Innovative technology is expected to improve the efficacy of antibiotic treatments as well as hinder the development of resistant bacteria. The technology, which was presented in a study published in Nature Medicine, was made possible by a unique collaboration between the Kahn-Sagol-Maccabi Research and Innovation Institute at Maccabi Healthcare Services (KSM), headed by Professor Varda Shalev, and Technion researchers Professor Roy Kishony and Dr. Idan Yelin.

The use of antibiotics globally is extensive and leads to bacteria developing antibiotic resistance. As a result, antibiotics lose their effectiveness, leading to concerns that in the future, bacterial Infections that are now considered mild and not dangerous will become treatment resistant and deadly.

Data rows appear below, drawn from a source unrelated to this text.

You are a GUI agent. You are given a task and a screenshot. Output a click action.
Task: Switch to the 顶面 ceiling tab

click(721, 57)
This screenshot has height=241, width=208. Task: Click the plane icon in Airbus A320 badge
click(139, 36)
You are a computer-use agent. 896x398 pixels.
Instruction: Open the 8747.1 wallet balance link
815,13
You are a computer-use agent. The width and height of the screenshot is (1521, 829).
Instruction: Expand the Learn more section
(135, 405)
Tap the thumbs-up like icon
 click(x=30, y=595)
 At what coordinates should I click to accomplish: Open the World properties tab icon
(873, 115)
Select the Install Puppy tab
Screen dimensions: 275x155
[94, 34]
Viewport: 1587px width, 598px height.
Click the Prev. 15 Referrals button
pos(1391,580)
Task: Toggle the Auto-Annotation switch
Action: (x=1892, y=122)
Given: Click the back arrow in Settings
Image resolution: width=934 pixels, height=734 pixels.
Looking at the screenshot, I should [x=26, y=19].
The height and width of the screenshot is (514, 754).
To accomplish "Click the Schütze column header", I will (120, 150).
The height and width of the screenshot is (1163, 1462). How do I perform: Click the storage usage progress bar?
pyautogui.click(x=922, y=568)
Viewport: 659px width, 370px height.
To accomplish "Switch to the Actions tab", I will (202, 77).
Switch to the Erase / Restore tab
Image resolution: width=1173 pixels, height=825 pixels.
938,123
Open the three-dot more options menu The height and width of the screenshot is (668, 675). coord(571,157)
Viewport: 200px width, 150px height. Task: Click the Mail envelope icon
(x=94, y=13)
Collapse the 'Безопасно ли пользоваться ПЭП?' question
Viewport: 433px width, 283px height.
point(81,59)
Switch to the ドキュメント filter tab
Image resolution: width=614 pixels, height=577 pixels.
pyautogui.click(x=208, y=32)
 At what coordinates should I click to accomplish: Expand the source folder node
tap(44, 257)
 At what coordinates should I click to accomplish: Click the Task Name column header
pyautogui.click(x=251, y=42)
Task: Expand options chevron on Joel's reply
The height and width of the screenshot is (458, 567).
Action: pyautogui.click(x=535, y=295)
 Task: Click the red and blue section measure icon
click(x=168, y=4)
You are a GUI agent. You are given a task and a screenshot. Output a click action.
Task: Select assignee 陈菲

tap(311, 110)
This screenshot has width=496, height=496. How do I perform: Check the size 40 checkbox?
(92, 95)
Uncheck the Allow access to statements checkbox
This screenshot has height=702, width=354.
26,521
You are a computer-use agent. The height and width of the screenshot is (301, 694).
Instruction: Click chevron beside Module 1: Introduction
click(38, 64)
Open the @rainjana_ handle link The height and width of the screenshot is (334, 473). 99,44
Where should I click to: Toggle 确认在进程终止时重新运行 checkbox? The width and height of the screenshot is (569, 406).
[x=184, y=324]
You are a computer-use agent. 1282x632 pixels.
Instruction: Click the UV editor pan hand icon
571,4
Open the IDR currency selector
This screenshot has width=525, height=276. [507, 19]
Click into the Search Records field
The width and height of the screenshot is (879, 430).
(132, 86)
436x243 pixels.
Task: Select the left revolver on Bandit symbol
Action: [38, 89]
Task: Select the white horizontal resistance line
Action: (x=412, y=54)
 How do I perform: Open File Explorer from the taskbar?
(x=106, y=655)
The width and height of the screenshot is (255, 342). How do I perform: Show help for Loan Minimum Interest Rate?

One of the factors that speeds up the evolution of antibiotic resistance is the widespread use of broad-range antibiotics, drugs designed to kill a wide spectrum of bacteria. Reducing this dangerous trend can potentially be achieved by custom tailored antibiotic treatment.

Prof. Roy Kishony, one of the leading experts in the field of antibiotic resistance, developed methods for genetic mapping of bacterial resistance to antibiotics. These techniques make it possible to predict the resistance of a given bacterium to various antibiotics in the present and even to the level of resistance that bacteria may develop in the future.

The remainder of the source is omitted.